David Cruickshank’s life in Glenrothes in Fife was a version of ours. Some of my favourite books are coming of age and autobiographical: Cider with Rosie. Growing up in the Gorbals. This Boy’s Life. In the Mind’s Eye.  All Quiet of the Western Front.  War and Peace, arguably, bridges both genres. He claimed to have read it aboard HMS Fearless, on the 8000 miles journey to the Falklands. The loss of over 200 British lives came after the sinking of the ageing Argentinian ship, ARA General Belgrano. Anyone that reads War and Peace should have a medal pinned on his or her shoulders.

That’s not a very good joke. I read David Cruickshank’s book in almost one sitting. Putting one word in front of another can be harder than it looks. We become word blind.

‘I awake feeling like someone is prising my eyes out of their sockets with a rusty hammer drill, which is not as bad as I thought I would feel.’

‘I awake,’ should be I wake up, or I waken. A minor quibble. My da’s bigger than your da. But I don’t like the editing. The author, as a comedian, tries for a jokey tone. But too often no cliché is left unused. Descriptive phrases become puffed out. Adolescent lust, for example, becomes dreams about ‘motorcycle girl’. We all have them. I could tell you the names of all the girls I fancied from the age of around five. They all had Barbie hair and faces. Readers don’t need to hear about them. Strip to the boner is not always better.

‘Wee George is emerging from a sleeping bag like a maggot from a cow’s swollen belly.’

Similes that strain should be abandoned, especially if they are visual images that mix metaphors. A map of how did we get to this, with a gasp at the end.

My mum asked me to shave my da, before he died. She knew I didn’t want to do it, but I wouldn’t refuse her.  

     Lucy Easthorpe, When the Dust Settles, uses the Welsh notion of Hiraeth. A longing for home. A place that no longer exists. An innocence lost, but we can still hear the echo.

I wonder if my da had post-traumatic-stress disorder.  David Cruickshank’s book is timely. We have war in Europe, again. The Belarusian writer, and dissident, Svetlana Alexievich The Unwomanly Face of War tells of a young girls surviving the collectivisation of Ukrainian farms by eating horse shit. Around six million died. It wasn’t so bad, because it was frozen and she could break parts off. Girl soldiers, during The Great Patriotic War, who carried no weapons because they weren’t enough, and men carried them. Their job was to lag behind Russian tanks, and when they were hit, try to save the men inside, by pulling them out of the burning shell.

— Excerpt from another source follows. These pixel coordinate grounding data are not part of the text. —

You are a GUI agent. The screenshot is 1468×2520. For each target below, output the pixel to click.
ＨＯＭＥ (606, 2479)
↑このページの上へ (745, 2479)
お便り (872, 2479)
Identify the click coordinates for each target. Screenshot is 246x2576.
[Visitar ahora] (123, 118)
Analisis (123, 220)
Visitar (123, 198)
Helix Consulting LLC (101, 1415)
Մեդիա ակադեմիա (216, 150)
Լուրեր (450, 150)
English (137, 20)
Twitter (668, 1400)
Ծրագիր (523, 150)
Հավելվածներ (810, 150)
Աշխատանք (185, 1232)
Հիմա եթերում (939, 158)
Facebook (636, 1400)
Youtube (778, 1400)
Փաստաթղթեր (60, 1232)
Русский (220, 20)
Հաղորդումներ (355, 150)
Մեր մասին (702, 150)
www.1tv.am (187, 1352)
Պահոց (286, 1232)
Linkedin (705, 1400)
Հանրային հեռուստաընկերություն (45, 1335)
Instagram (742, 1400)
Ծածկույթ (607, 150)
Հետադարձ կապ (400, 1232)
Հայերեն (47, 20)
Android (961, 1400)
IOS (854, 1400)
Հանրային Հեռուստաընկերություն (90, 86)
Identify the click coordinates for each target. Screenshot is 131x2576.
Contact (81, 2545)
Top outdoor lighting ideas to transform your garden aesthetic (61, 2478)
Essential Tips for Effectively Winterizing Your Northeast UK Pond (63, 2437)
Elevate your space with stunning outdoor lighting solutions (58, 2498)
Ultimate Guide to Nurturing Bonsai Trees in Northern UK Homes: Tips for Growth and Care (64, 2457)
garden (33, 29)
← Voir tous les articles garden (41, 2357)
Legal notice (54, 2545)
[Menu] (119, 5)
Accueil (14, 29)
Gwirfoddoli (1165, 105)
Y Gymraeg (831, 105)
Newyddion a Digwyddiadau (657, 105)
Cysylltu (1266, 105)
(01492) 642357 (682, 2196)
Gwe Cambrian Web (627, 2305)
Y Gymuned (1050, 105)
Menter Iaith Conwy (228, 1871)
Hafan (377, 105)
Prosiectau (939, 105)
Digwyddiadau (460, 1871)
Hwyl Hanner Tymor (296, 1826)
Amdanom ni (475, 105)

It’s difficult to imagine. But not for David Cruickshank. When his ship was bombed and strafed, he was entombed in a stinky room, not much bigger than a tank. If the ship had sunk, he would have died. Stress doesn’t always leave a mark on the body. But our bodies don’t forget. We have lost that innocent non-awareness. Hiraeth. David Cruickshank writes from a place of knowledge. In joining the dots, he’s too many dots. But hey, it’s a cliché, but none of us are perfect. And if I see Summy again, I’ll need to ask him about his war. Ironically, Summy was always writing a book. We thought he was a fucking idiot. Don’t get above yersel. Stayin Alive and making do are staple relatives of Scottish working-class life.